Per disgrazia ricevuta comprende due atti unici e indipendenti tra loro. Ritratto paradossale e grottesco di due diverse "tifose" di San Gennaro, la commedia dà vita ad altrettante distinte situazioni, d'acchito contrastanti, ma ad un più attento esame cucite a filo doppio dalla stessa familiarità fra il celeste e il terreno. Protagonista indiscussa è la figura del Santo patrono di Napoli che nella prima situazione, vuoi a causa della veneranda età, vuoi per lo sterminato numero dei suoi postulanti, incorre in qualche "errore" nel corso del suo ministero di "graziatore". Vittime di questi clamorosi abbagli sono due devote convenute sotto il suo altare per contestargli la scarsa professionalità con cui ha esaudito i loro desideri. Lese nei loro diritti di fedelissime, le due donne, a turno, prima con garbo, poi con crescente aggressività, dichiarano di essere state rovinate dall'intervento celeste del Santo che esse avevano sollecitato in ogni maniera, dall'umile richiesta alla minacciosa pretesa. Dalla casuale vicinanza delle due donne emerge la condizione di "parentela" col proprio Santo che perde ogni carattere sacro per diventare un legame quotidiano e fraterno, non certamente esente da eccessi e pretese esasperanti.

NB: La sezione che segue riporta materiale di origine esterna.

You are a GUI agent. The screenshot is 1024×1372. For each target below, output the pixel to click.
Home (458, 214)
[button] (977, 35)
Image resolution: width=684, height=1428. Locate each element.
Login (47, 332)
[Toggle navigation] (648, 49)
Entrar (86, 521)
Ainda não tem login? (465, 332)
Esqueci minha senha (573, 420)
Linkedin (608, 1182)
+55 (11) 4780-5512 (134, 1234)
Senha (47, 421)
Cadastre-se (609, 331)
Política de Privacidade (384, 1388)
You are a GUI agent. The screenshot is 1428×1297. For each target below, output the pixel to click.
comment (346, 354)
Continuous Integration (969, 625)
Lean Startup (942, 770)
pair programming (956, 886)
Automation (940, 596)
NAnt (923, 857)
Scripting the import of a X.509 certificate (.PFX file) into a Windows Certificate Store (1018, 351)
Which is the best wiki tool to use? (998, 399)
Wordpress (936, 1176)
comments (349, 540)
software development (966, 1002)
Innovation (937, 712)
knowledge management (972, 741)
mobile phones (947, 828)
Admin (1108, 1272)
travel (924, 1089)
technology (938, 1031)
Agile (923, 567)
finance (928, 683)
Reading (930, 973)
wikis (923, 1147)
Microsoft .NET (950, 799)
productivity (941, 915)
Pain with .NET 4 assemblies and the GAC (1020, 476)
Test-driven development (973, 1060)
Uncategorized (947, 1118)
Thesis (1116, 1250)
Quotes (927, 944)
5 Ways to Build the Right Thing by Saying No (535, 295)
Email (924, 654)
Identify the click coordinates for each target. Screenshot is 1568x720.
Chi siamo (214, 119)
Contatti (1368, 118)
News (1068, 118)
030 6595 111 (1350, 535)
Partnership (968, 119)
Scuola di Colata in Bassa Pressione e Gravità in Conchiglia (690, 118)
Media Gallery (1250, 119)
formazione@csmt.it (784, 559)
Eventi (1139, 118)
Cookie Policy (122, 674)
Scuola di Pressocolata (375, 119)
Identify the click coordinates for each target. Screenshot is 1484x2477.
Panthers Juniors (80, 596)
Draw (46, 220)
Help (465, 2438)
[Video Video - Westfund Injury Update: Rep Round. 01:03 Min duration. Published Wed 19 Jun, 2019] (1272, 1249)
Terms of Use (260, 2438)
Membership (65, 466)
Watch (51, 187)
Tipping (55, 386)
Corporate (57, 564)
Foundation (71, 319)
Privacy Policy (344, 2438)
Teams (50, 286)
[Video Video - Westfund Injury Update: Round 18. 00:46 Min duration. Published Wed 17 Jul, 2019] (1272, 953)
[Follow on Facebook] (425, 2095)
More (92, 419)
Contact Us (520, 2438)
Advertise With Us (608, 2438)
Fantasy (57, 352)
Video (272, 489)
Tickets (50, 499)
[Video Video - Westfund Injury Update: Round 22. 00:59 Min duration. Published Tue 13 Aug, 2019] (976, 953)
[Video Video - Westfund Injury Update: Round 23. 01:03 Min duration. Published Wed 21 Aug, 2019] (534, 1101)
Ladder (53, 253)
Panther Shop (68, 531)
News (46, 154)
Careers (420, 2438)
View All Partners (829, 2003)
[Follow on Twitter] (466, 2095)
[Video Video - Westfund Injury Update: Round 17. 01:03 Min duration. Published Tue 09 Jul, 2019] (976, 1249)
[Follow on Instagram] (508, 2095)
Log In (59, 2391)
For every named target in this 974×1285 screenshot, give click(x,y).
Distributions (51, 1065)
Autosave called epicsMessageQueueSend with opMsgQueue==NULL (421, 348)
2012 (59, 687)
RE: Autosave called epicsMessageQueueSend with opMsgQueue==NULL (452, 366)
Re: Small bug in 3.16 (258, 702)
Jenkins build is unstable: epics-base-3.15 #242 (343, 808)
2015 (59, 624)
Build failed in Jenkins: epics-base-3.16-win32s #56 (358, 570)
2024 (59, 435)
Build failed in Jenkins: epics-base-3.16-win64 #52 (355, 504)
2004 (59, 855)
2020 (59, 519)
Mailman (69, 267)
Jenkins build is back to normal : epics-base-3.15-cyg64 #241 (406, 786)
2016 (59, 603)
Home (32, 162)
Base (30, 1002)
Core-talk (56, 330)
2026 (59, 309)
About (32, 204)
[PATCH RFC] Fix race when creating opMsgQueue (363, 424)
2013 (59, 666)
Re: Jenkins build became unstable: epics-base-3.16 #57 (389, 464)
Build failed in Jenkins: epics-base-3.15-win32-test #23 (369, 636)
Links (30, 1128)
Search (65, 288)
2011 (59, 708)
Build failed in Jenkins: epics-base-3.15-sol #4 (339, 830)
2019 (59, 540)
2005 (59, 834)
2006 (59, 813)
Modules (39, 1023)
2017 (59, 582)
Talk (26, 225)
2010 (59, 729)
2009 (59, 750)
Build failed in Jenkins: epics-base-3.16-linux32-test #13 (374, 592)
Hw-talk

Pertanto, la scena diventa pretesto per una liberatoria e feroce confessione indirizzata ad una statua muta di cui, però, si percepisce tutta la presenza fisica tesa a far emergere le grottesche ossessioni delle due protagoniste.
Il secondo testo, Il mio cuore nelle tue mani, pur presentando sulla scena due madri, una accanto all'altra, si sviluppa alternando due monologhi che, come due rette parallele, non si incontrano, se non all'infinito. Santanelli contrappone due fedeli devote di San Gennaro completamente diverse tra loro: una popolana e una signora di origini piccolo borghesi che, nello stesso istante, danno libero sfogo alle loro ansie materne, colloquiando con il santo patrono di Napoli con il quale, anch'esse, intrattengono un rapporto di tipo familiare. La realtà degradata di Napoli fa da sfondo alla diversa condizione sociale delle due donne che nel testo viene sottolineata dalla scelta linguistica: la signora confida al Santo le sue pene, parlando un italiano colloquiale e privo di inflessioni dialettali, mentre la popolana si esprime utilizzando il dialetto napoletano in tutte le sue sfumature più colorite, un dialetto ricco di espressioni gergali e di locuzioni triviali che evidenzia la sua bassa estrazione. Santanelli pone l'una accanto all'altra due situazioni sociali, due ragioni, due punti di vista opposti che non si incontrano né si scontreranno mai se non nel cuore di quel Santo a cui esse si rivolgono nello stesso istante e che raccoglie le loro differenti preghiere e il comune amore di madre. La situazione paradossale in cui queste madri sono state collocate consente al drammaturgo di rivelare ancora una volta le contraddizioni di una città, Napoli, che non conosce mezze misure e che conduce i suoi abitanti a scelte di vita antitetiche e fatalmente avviluppate in una rete di tragici incontri. La degradazione della città di Napoli è la degradazione dei rapporti umani che si sviluppano all'ombra del malessere e della violenza, una violenza sempre in agguato da cui bisogna imparare a difendersi. Le difficoltà ambientali e sociali che assumono contorni grotteschi nella città partenopea, conducono i giovani figli delle due donne protagoniste di questo testo a scelte di vita in cui la strada che li accoglie per motivi diversi traccerà per loro un percorso destinato ad intrecciarsi. Aurelio e Gennarino scelgono, rispettivamente, la via della giustizia e quella della delinquenza, la legge e lo scippo, il bando di concorso per arruolarsi nell'Arma dei Carabinieri e il contrabbando organizzato della cammorra. E le rispettive madri seguono con apprensione il destino di un figlio temprato dalla necessità di sopravvivere, esposto per questo a pericoli di ogni genere.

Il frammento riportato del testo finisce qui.